We couldn’t meet the old Wedda chief Gomba this time, but we heard that he was so old and spending most of the time on a wheel chair.

Wijaya who guided us to the Nuwara-Gala last time, also joined us with two other experienced trackers, (Gunabanda & Dharmadasa) who are very friendly and experts in the subject as same as Wijaya. We started our hike following early morning and it was so hot and weather was as dry as could be. Forest hadn’t experienced rain for last 6 months and strong wind was quite unbearable when we go up the top of the rock. Spending the night in the cave where we used last time, seemed quite impossible with the increasing winds in the late hours. So we spent (mostly sleepless!) our second night on the rock surface. We time to time changed the locations to find safe places from the wind, but it wasn’t possible at all.

Forest was not with much difference, but as we explained in the previous post this forest is very much exposed to illegal timber traders and poaching. Positive change was, water in the pond on the top of the rock was bit more cleanly and we used them for washing.

Anyway, I guess, it is high time to take steps to conserve this historically valuable place for future generations. Under current condition, anyone can destroy the ruins and historically valuable entities.

It was as tough as last time but we managed to get the real fruit of the dry zone hike. Mostly we were better equipped with knowledge about the area and relevant surrounding through Dr.Spittle’s and Mr.Douglas B.Ranasinghe’s books.

Below are only few of the photographs taken by Uresh and Roshan.

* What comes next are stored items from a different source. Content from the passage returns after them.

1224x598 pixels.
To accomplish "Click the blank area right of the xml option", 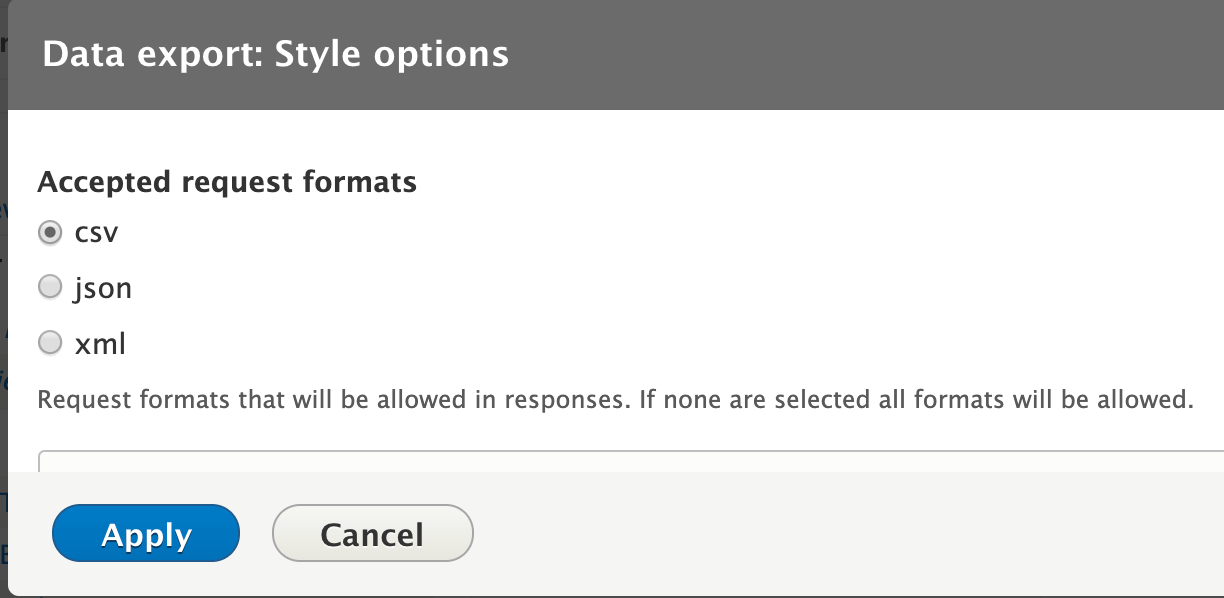I will [x=650, y=344].
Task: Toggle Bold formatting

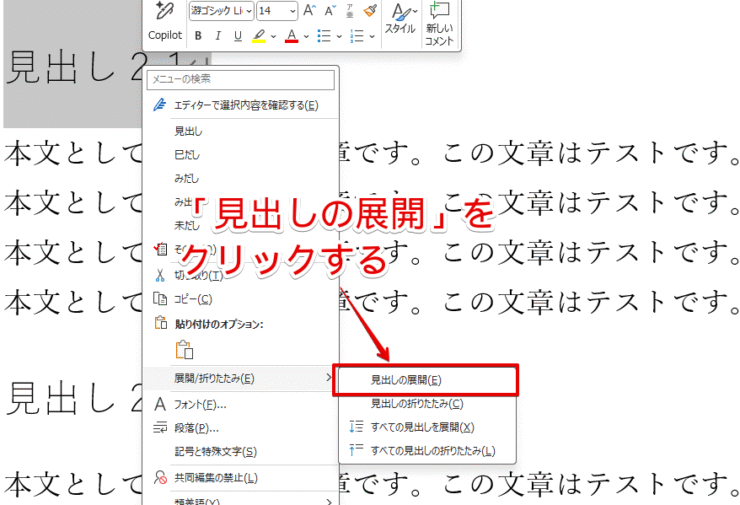Action: pyautogui.click(x=200, y=36)
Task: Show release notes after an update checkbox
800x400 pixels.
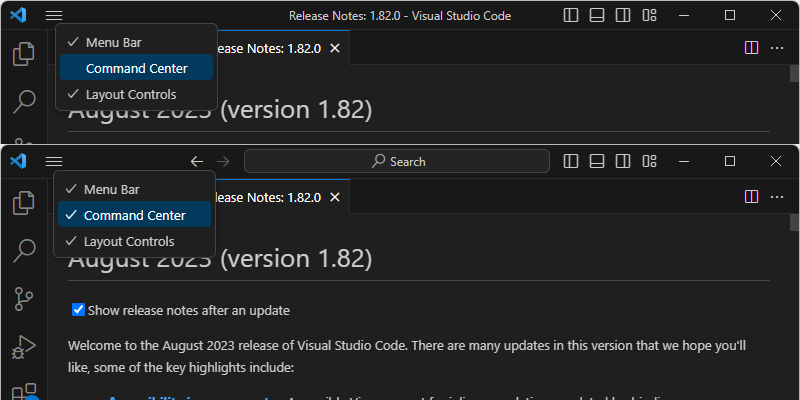Action: click(x=79, y=310)
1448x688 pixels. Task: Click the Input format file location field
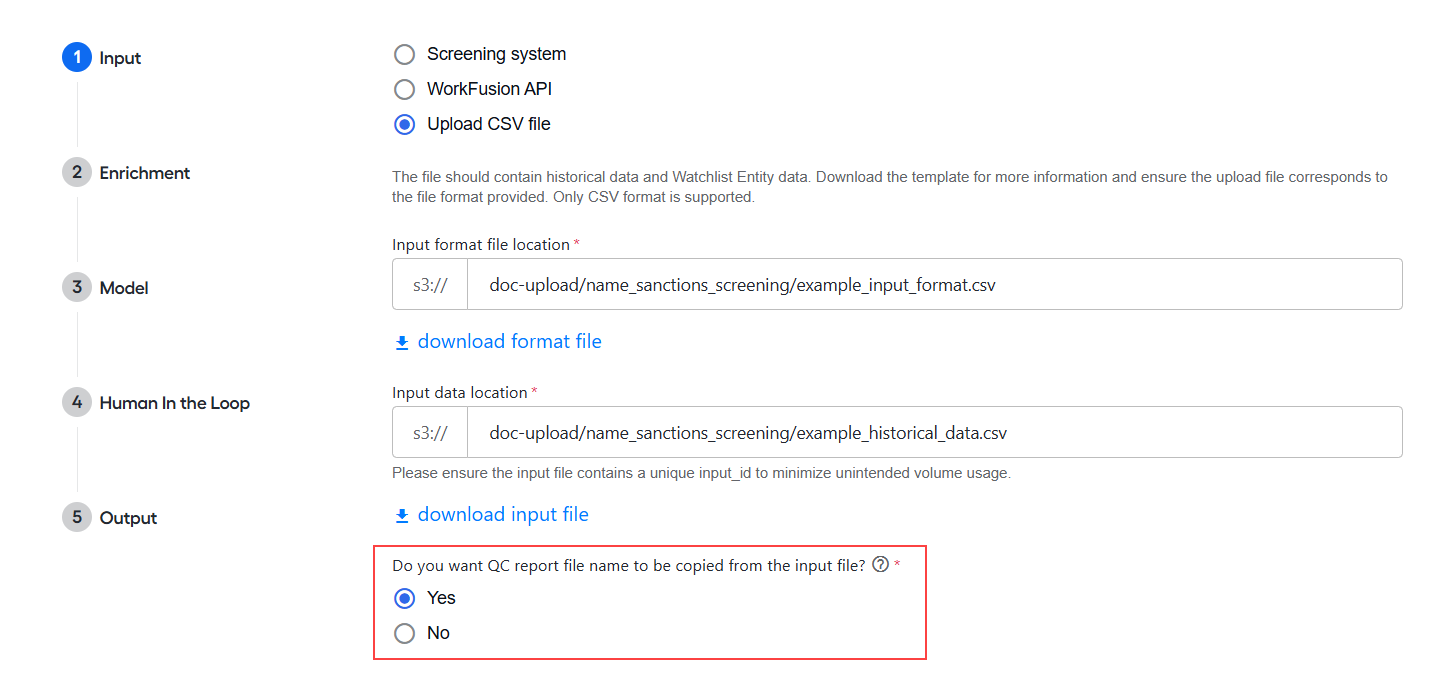[897, 284]
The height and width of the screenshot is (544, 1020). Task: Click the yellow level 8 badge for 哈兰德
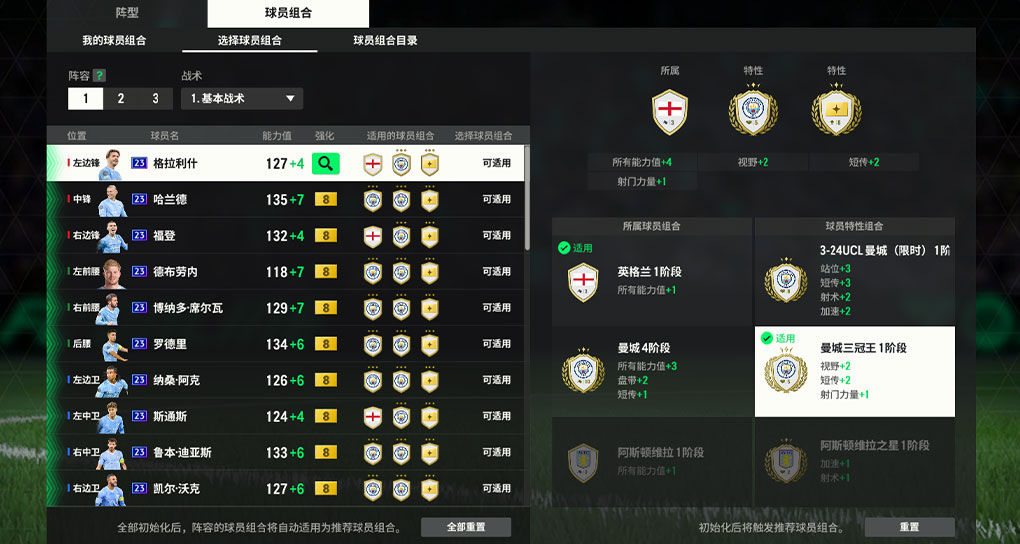click(326, 199)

It’s a good walk through the dry grassy lands

Only fresh water spring lie in this thicket

A lot of room for photography!

Man made pond on the rock surface on the top

Cave which we used to spend night last time.


Kirigalpoththa said...

Marvellous place! I'm surprised to see water in that pond. Is it rain water?

Lovely photos too. Some really good ones are there!

sumedha Obeysekera said...

Well..it is a surprise in deed. I can't say exactly whether its rain water or not, but unbelieveable fact is when whole jungle get dried this remains with a clear water without any problem...even Elephants are coming miles to this water..

This is a fortress just like Sigiriya..

Kirigalpoththa said...

Yep it is a real fortress!

Can any one go there? or do you need permission /guide of some sort.

sumedha Obeysekera said...

No Permission is needed. But it is recommended to find a local person who know the tracks as a guide.

Darshana said...

Good to see you guys....doing all the hiking and treking....:) Specially Uresh....and I got to read this blog now,,,,its really interesting Ibz....

sumedha Obeysekera said...

But it has been really challanging to find time with current conditions!
Thanks for the interest and comment.